- TASK PROMPT
Give the data below again exactly as written, but without the pictures.

- Saved entries
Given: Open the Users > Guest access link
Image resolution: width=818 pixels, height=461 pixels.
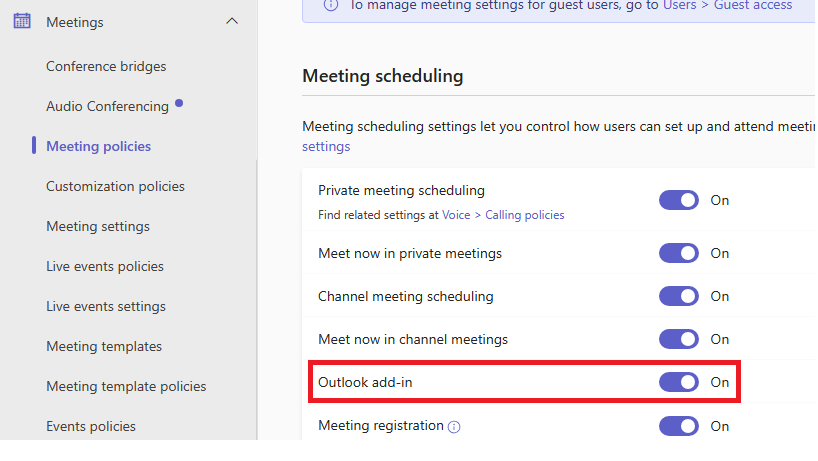Looking at the screenshot, I should click(x=727, y=5).
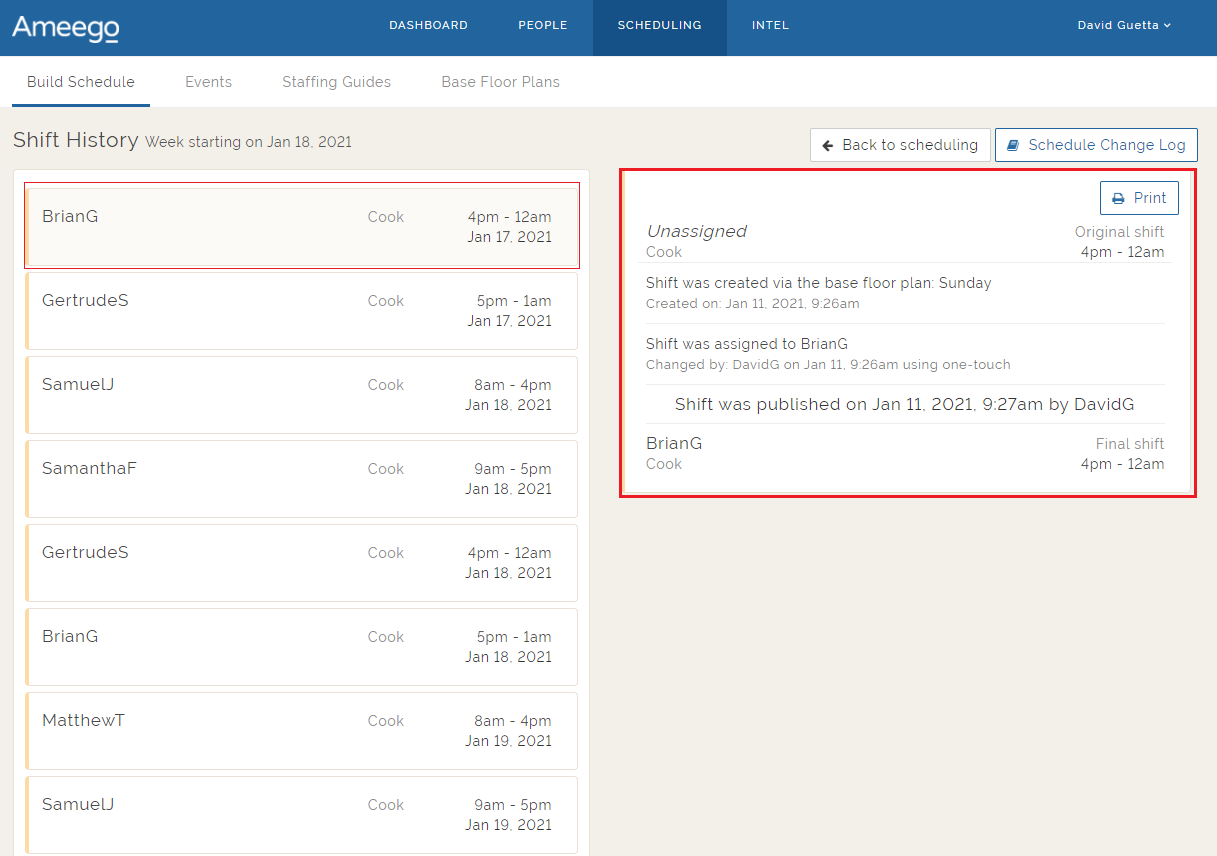Click the printer icon on Print button
The height and width of the screenshot is (856, 1217).
tap(1118, 198)
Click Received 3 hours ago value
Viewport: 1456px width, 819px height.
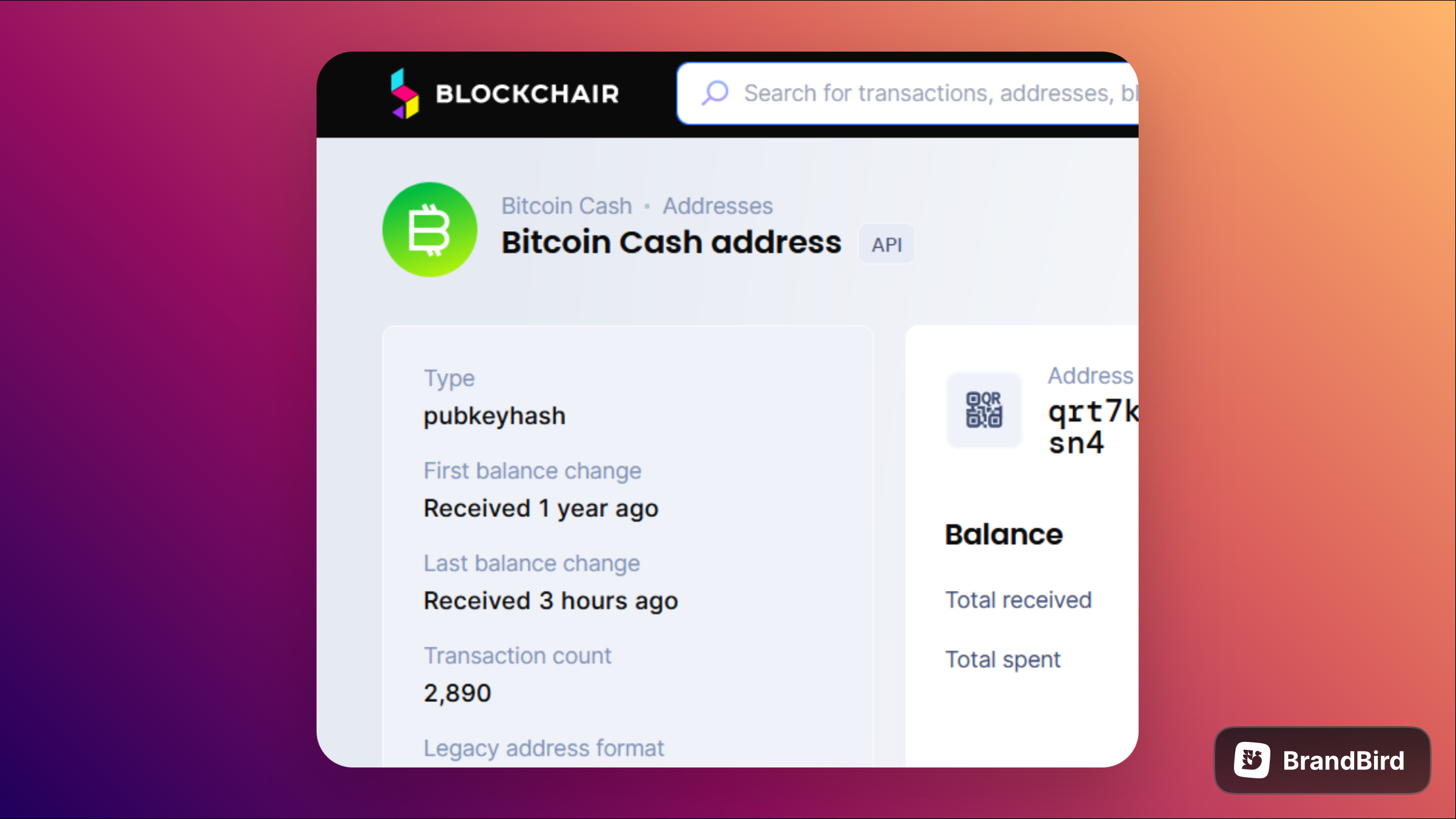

- EXERCISE SOLUTION
Given: Open the Users > Guest access link
Image resolution: width=818 pixels, height=461 pixels.
Looking at the screenshot, I should click(x=727, y=5).
Click the printer icon on Print button
The height and width of the screenshot is (856, 1217).
tap(1118, 198)
Click Received 3 hours ago value
Viewport: 1456px width, 819px height.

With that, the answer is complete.